- [EXERCISE]:
Extract, word for word, each line from the line holding "Task: Open the" through the end of the records. Omit every picture.

- [EXTRACTED INFORMATION]:
=== Begin Enclosure ===

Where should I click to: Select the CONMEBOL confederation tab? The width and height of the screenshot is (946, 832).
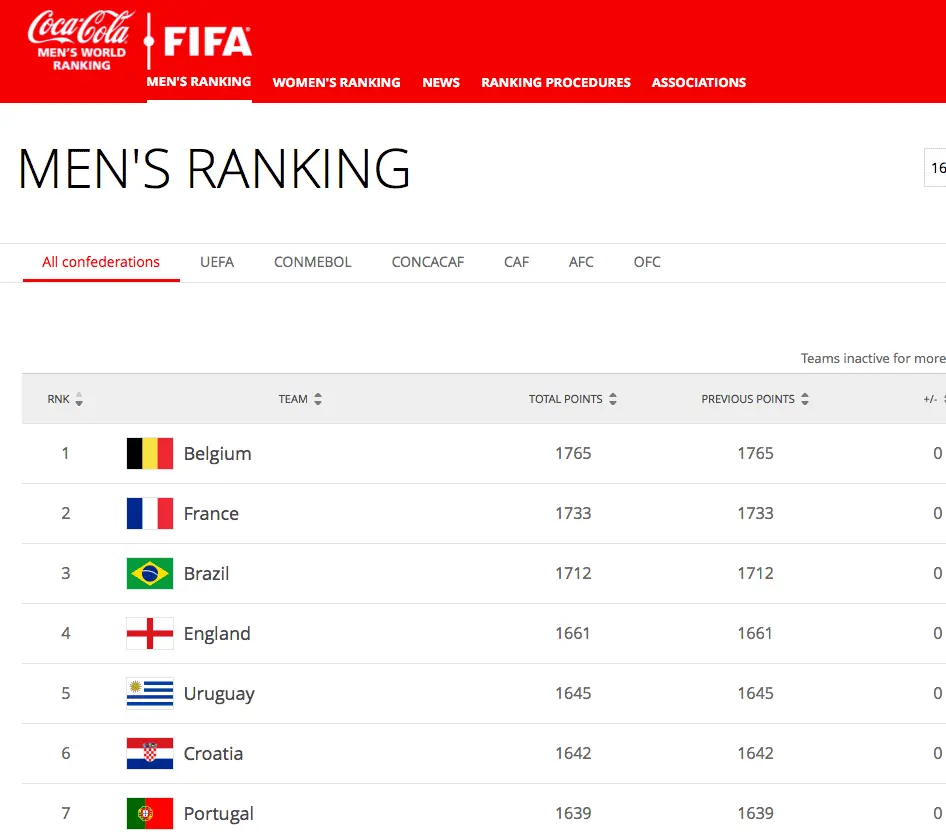(313, 262)
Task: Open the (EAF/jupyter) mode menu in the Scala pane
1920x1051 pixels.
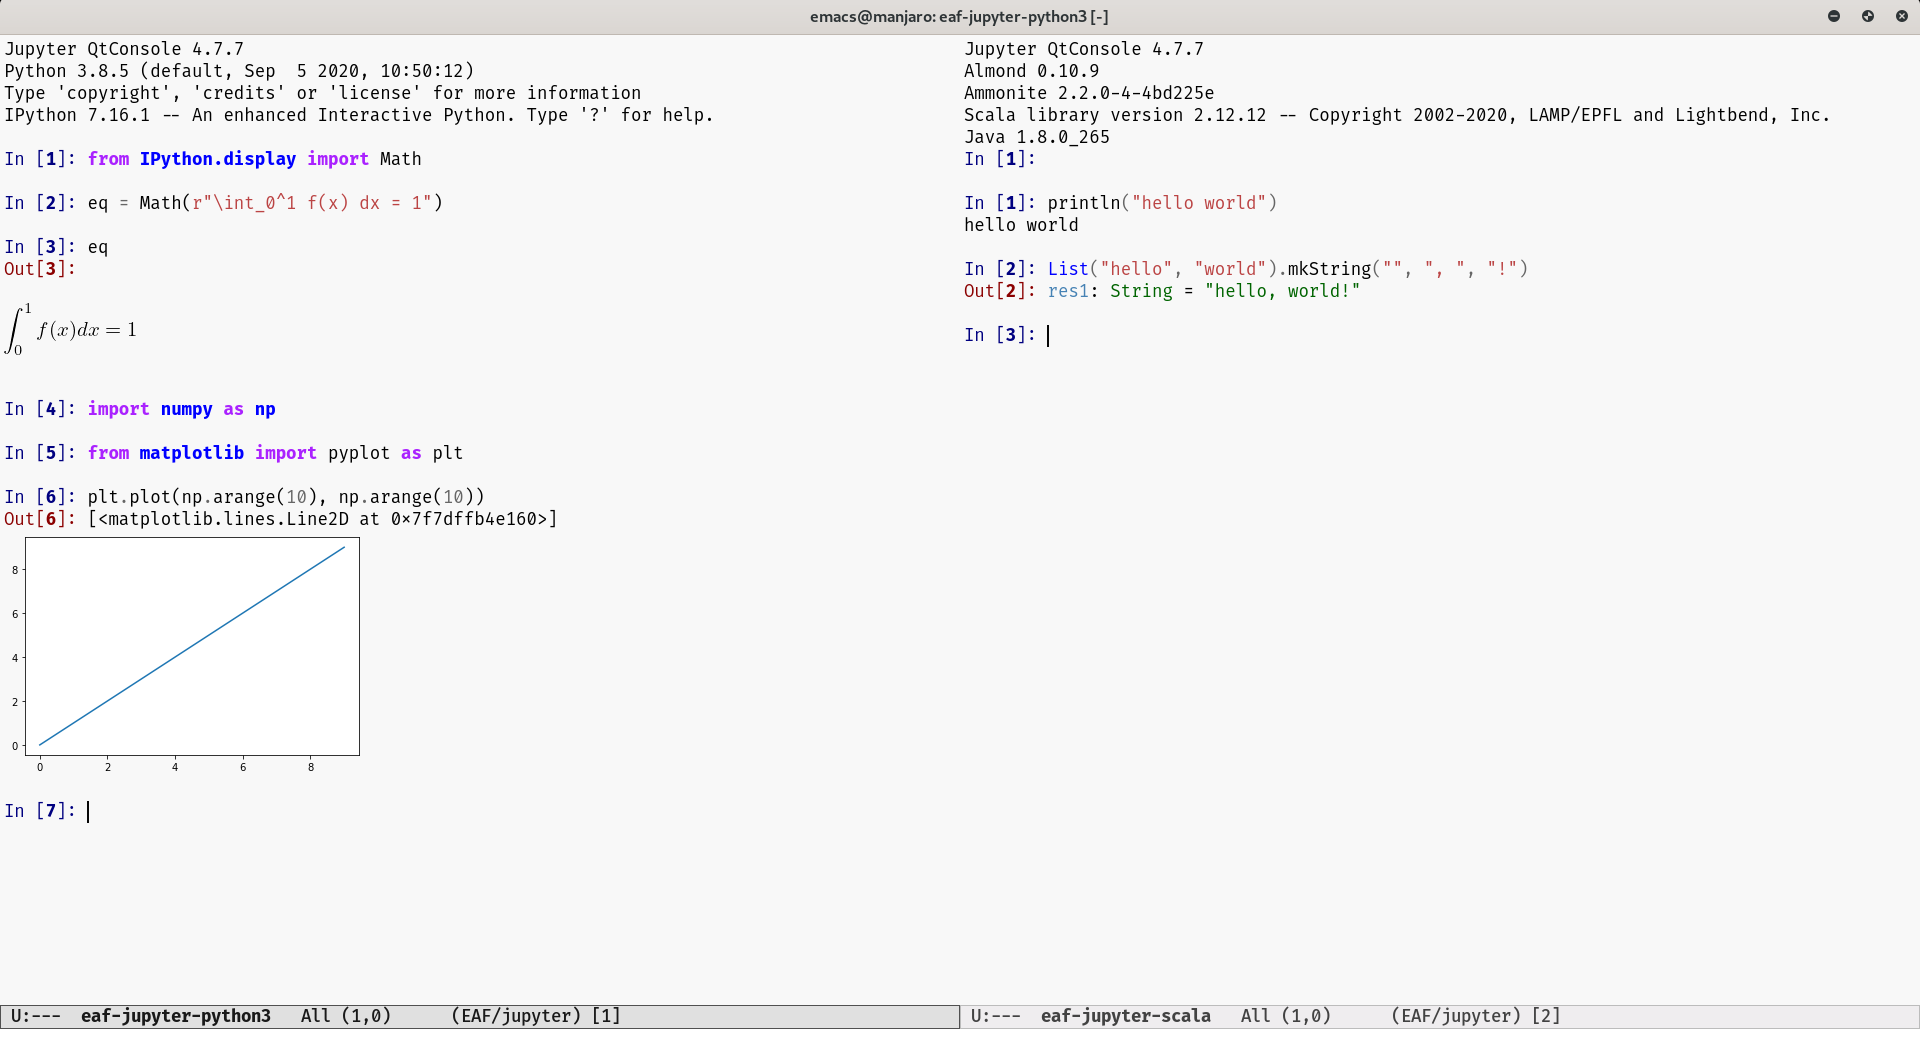Action: pos(1456,1016)
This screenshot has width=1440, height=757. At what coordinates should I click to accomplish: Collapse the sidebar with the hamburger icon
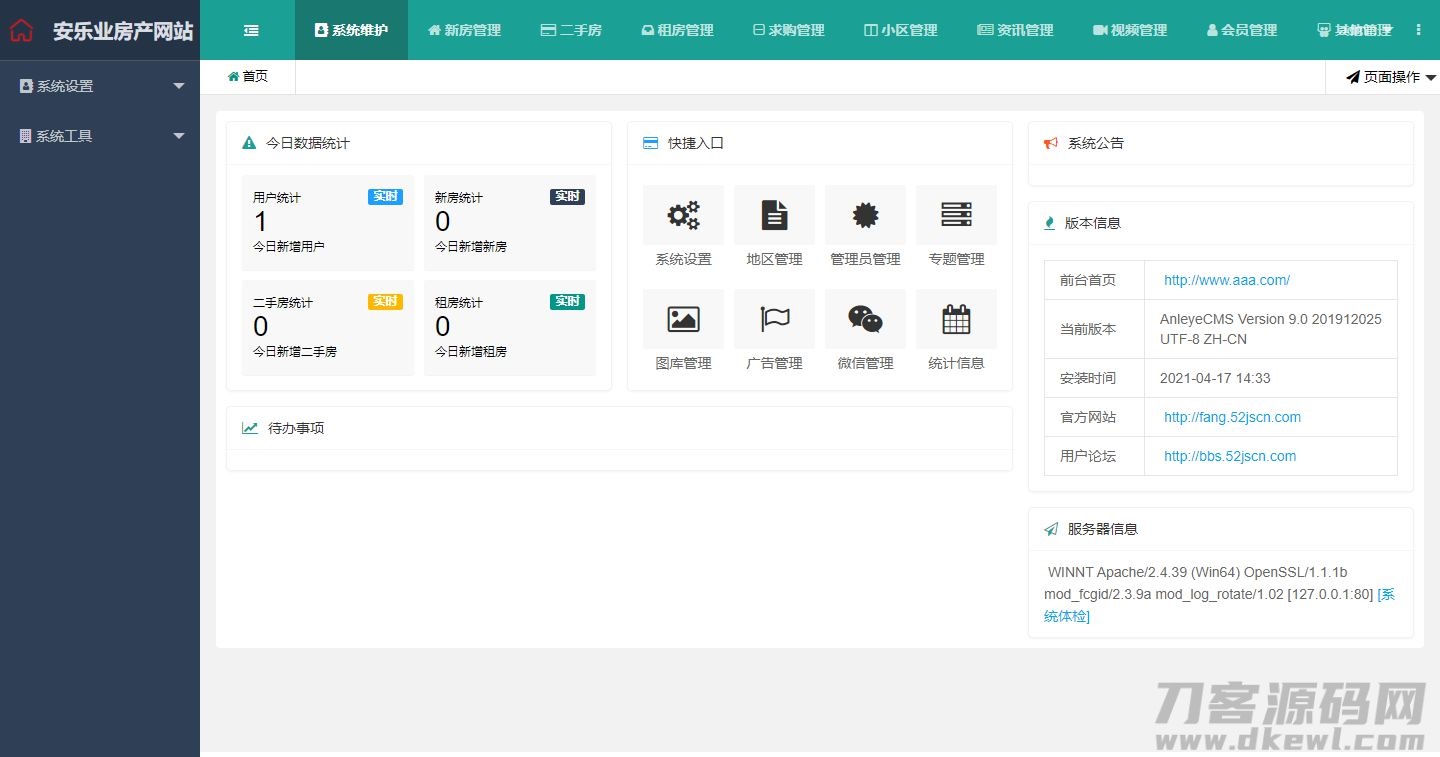tap(252, 30)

=== End Enclosure ===

- [WRITTEN RESPONSE]:
Task: Open the (EAF/jupyter) mode menu in the Scala pane
1920x1051 pixels.
Action: pos(1456,1016)
This screenshot has width=1440, height=757. At what coordinates should I click to accomplish: Collapse the sidebar with the hamburger icon
tap(252, 30)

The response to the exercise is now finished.